I twirl on my heel to look at him, nearly pivoting out of balance when the magnitude of this tries to creep up on me. "Why did he do this? Why did he keep this place?" I want to go back to the white mansion I just couldn't remember, forget about this damn haunted place…and yet I can't. I can't turn around just yet. I made a promise to myself today, to overcome whatever is torturing me before it overcomes me instead. I don't even really register the fact that Ryan isn't answering me. My head and stomach seem to have swapped places and I'm so nauseous I can hardly stand upright. God, the voices in my mind are howling again, and I'm missing something so fiercely I can almost hear the pain droning through me.
"I don't feel so good," in an instance I feel Ryan grab me by the arm, very gently for a man as rough as him. I lean against him, shaking my head a little as I close my eyes. "I don't feel any better now, I thought I would feel better if I knew." But all that precious knowledge didn't do anything but confuse me some more. Rattle my pretty house of cards, the one I was building so carefully with my curly boy, and I hate myself for shaking up the cobwebs. Ryan guides me away from the mansion, silent in his regret I suspect and I want to whisper an apology to him.

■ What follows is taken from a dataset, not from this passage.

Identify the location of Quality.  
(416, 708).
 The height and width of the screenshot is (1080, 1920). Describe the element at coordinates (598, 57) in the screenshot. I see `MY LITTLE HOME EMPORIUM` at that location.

"Don't tell him about this, he wouldn't understand…" I can't be sure of anything, yet I know that I'd do anything to protect what flimsy faith Seth has in me.
"You're okay Summer," this strange man reassures me, smiling with a stillness I can't wrap my mind around. His words churn around in my belly, I can't buy into lies as flamboyant as that. I refuse to fool myself any longer. I won't be fine for a very long time. I shake my head at him, pouting because I feel so little all of a sudden. "I didn't take my medicine, I didn't listen to my Daddy…and now he's gone. That'll never be okay." He can't say anything to that, and his well-meant smile instantly corrodes away.
ETA: Was it clear that Summer remember her father's death and Ryan didn't tell her first? He only told her how he had died.